§ Task item:
Transcribe exactly, and only, the lines from the one with "You are a computer-use" through the end of the records below, including both of those lines. Skip all pictures.

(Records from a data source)
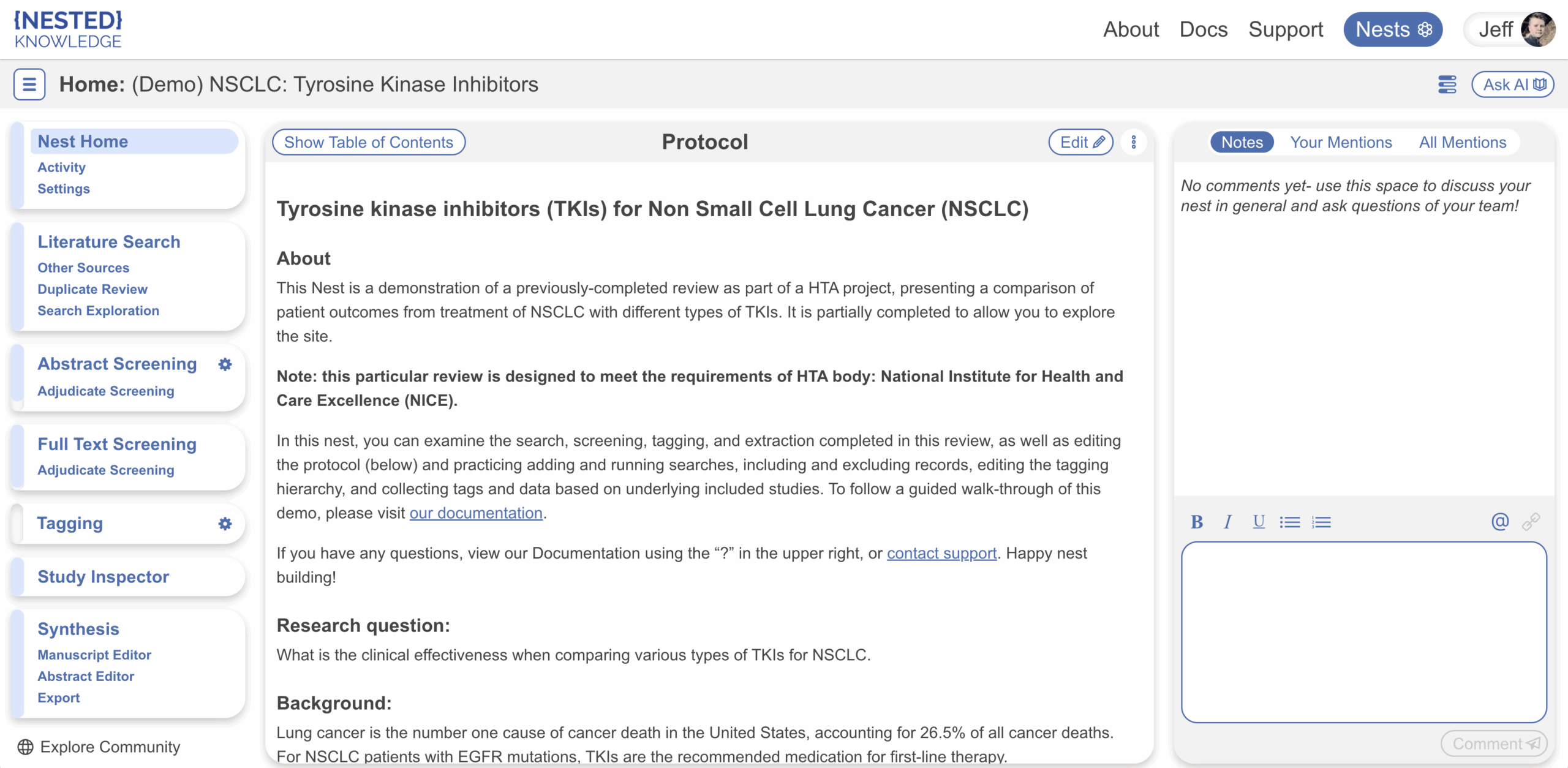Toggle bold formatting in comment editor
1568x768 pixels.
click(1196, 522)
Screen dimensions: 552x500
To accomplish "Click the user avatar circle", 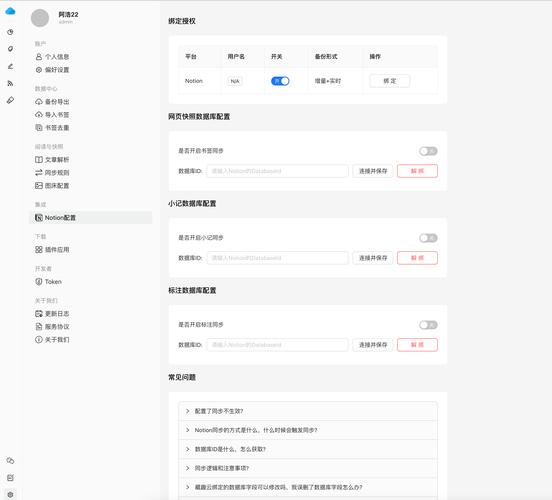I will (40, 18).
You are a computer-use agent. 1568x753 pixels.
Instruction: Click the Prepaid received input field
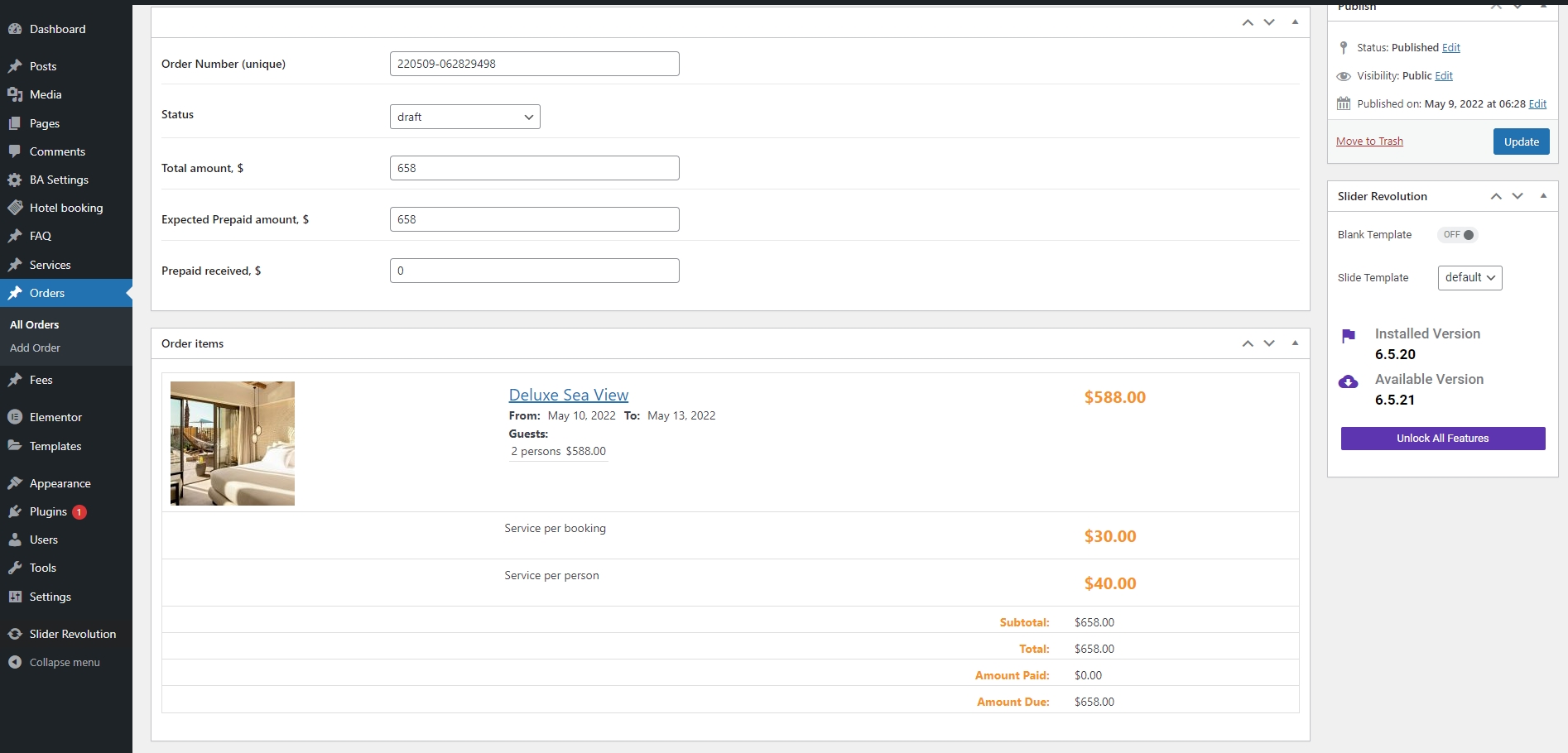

§ Result of this task:
You are a computer-use agent. 1568x753 pixels.
Instruction: Click the Prepaid received input field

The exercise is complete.